Morreim and McNair would not identify the advocate in Louisville or the advocates they've recruited at other medical centers, because of the need to ensure patient privacy. They worry that if hospital staff members learn who the advocates are, their visits to hospitals would perhaps reveal some patients' identities against the families' wishes. Morreim and McNair said it has taken time to find and recruit the advocates, because these people need a combination of talents, must have enough time for the tasks at hand, and have to be extraordinarily compassionate and understanding. They must also have deep experience within the medical system, either as doctors, nurses or in allied occupations.

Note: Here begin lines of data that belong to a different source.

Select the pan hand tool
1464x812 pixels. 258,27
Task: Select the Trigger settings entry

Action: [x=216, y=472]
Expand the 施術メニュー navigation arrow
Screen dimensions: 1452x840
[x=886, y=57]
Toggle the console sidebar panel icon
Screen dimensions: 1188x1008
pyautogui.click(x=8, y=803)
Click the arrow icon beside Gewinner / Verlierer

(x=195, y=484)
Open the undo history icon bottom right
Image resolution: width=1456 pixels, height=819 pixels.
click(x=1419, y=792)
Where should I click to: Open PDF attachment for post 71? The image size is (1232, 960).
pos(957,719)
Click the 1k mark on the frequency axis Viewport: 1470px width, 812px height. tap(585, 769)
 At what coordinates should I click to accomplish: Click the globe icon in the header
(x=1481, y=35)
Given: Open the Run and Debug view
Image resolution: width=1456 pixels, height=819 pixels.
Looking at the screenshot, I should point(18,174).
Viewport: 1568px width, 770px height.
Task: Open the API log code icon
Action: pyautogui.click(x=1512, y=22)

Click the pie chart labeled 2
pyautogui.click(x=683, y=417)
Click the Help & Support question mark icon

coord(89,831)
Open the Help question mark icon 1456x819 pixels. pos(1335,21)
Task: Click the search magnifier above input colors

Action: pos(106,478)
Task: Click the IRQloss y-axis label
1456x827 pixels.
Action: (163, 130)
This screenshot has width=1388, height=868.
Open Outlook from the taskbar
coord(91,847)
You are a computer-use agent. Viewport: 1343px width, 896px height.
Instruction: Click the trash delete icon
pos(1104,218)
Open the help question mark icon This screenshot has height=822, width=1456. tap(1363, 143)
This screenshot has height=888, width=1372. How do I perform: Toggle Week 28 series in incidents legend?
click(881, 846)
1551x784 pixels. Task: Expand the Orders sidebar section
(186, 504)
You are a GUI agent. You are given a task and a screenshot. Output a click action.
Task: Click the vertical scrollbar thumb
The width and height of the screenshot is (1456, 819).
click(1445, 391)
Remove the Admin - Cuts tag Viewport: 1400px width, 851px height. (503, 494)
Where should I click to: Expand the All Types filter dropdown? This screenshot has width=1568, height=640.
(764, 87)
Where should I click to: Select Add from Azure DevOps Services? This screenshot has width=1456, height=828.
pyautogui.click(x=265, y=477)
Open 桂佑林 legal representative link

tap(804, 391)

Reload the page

"It depends on our people having a deep personal devotion to how people in these life-threatening situations are cared for," McNair said. "And each advocate has a history of commitment to care decision-making. Some of them are retired and are volunteering, but others are 30 or 40 years old, individuals whose professional interests have straddled the boundary between curative and palliative care." Morreim said most of those recruited "jumped at the chance to participate, because advocacy could be such an important thing to introduce to research." But the advocate's job is not clear-cut. An independent approach funded by private money hasn't been tried before. So, Morreim said, "we're kind of making it up as we go along." Federal rules already require research institutions using government money to set up "institutional review boards" to oversee human experimentation, but the members typically include hospital staff and a few outside "public" representatives.
In contrast, Abiomed's patient advocates are intended to be completely unfettered by the company or the institutions involved in the experiments.